The commission warned against relying on food banks and said the UK government needed a “proactive” rather than “reactive” approach to keeping the nation fed in both ordinary and extraordinary times.
With the UK importing a huge proportion of its food – nearly half of fruit & veg still comes from the European Union – Brits are also sensitive to any disruptions to global supply chains.
Britain should therefore increase domestic production, improve current thinking around stockpiling and rationing, and bolster food resilience efforts at town and community level, experts argued.
“One of my big recommendations is we could create a system of local civil food resilience committees,” Lang said, involving “directors of public health, directors of environmental health, local food businesses, civil society, Red Cross, the ambulance and the emergency services, the churches, the food banks… could be in a committee where they start learning who they are, who’s got what, so that they’ve got an intelligent system and a system of trust” for times of crisis.
“In most countries they will call that civil defence and I’ve called it civil Food Defence Committee.”
These were among some of the recommendations in the report by the National Preparedness Commission, a body established in 2020 to bring together senior figures from public life, business, academia and civil society to help ready the UK for a major crisis or incident.
The research highlights threats to the UK’s food security, ranging from geopolitical turmoil to extreme weather events.

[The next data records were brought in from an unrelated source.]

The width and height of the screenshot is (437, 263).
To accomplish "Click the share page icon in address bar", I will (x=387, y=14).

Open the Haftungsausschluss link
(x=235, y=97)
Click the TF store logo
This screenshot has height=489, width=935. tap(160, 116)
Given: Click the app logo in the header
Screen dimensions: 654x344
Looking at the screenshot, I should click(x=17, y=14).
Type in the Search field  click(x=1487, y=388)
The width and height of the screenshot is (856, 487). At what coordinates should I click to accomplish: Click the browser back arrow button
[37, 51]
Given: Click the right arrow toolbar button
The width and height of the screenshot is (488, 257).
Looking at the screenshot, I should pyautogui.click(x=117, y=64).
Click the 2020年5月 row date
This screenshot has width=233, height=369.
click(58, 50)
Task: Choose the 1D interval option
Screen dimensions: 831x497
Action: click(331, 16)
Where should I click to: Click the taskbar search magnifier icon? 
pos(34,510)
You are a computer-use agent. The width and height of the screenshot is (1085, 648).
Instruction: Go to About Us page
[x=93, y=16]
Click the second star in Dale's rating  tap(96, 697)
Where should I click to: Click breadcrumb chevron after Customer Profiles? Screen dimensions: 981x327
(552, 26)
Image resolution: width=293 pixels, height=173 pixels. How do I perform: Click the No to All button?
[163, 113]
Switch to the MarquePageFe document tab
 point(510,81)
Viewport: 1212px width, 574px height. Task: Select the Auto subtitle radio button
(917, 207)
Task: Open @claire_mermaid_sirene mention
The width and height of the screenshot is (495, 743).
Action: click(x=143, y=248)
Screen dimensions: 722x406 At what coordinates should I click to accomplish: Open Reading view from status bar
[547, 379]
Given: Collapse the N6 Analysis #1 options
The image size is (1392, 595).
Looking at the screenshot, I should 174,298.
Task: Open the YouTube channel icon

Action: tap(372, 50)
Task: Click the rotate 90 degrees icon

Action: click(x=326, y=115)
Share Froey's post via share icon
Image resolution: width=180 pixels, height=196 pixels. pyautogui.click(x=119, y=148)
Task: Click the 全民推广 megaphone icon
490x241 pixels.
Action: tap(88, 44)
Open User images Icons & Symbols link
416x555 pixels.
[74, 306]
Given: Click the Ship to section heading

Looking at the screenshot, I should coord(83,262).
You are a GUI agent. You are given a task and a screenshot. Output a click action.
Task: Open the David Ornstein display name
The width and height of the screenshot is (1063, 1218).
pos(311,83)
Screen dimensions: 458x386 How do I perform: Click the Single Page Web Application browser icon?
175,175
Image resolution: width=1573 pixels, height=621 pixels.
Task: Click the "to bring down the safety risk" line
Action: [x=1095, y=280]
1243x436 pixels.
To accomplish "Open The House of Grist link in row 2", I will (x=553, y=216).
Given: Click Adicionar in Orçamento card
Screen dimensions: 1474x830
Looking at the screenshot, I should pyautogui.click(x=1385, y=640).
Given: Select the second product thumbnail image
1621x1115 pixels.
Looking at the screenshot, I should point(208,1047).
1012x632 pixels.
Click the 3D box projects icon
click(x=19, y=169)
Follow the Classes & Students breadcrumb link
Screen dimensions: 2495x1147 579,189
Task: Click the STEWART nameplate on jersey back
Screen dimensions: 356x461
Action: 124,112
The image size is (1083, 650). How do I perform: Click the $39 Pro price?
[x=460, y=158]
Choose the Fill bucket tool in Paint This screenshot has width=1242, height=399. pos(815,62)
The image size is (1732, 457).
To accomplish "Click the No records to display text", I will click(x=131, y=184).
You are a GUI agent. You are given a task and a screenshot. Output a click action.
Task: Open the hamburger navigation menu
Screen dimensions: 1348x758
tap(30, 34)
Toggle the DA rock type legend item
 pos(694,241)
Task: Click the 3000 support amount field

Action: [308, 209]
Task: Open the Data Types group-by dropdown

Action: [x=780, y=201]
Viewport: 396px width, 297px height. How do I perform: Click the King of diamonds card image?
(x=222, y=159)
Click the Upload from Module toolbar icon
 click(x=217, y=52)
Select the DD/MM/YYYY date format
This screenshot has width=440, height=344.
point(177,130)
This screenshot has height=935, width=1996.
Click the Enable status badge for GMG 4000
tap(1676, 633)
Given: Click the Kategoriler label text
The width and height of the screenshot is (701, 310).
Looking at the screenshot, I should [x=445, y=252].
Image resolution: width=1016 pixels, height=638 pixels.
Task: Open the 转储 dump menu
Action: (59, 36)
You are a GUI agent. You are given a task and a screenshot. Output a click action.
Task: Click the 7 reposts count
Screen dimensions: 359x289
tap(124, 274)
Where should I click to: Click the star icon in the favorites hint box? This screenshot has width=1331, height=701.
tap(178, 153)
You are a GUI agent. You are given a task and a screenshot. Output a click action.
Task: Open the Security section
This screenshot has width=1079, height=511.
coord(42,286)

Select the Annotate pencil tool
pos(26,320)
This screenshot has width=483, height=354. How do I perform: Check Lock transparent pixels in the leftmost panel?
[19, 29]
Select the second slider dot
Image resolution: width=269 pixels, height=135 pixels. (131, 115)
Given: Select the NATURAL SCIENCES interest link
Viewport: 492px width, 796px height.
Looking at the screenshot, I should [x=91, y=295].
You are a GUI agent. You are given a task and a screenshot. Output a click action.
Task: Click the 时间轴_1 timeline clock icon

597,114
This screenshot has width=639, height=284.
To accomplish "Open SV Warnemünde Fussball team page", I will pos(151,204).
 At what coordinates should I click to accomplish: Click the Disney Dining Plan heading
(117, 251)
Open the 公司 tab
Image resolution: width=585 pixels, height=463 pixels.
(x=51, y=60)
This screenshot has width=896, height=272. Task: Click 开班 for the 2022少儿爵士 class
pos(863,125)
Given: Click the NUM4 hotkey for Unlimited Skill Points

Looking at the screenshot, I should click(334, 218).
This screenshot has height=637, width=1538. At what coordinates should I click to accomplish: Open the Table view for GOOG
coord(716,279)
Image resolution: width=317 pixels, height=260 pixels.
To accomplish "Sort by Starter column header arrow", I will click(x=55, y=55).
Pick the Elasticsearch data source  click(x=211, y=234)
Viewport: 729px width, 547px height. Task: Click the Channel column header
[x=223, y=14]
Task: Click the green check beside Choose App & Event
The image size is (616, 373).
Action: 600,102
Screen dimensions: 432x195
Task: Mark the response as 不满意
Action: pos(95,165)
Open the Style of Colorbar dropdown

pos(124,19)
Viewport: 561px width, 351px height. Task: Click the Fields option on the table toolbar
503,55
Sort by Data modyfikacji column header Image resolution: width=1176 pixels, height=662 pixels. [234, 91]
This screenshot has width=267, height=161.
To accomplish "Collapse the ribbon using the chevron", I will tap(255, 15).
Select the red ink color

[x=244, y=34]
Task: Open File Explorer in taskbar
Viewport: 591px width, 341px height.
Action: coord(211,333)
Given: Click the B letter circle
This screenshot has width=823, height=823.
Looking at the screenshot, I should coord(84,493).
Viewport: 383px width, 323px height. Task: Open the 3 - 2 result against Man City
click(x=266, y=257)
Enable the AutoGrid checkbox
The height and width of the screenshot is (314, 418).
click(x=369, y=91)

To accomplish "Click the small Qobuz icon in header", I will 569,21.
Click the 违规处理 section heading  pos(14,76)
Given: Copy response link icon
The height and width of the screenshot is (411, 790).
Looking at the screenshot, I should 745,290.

Serving as a rallying cry for policymakers, the report draws on lessons from 10 countries to stress the urgency of embedding food resilience into national policy, proposing a strategic reset from “just-in-time” to “just-in-case” logistics.
Lord Toby Harris, chair of the National Preparedness Commission, said: “This report highlights the urgent need for a co-ordinated, whole-society approach to ensure that no one in the UK is left vulnerable in the face of future crises.0
“The risks to our food systems are more pronounced than ever before – from floods in key farming regions to disruptions in global trade, we are facing a confluence of threats that could undermine our ability to feed ourselves.
“The recommendations provide a clear path forward, and it is vital that these are considered urgently.”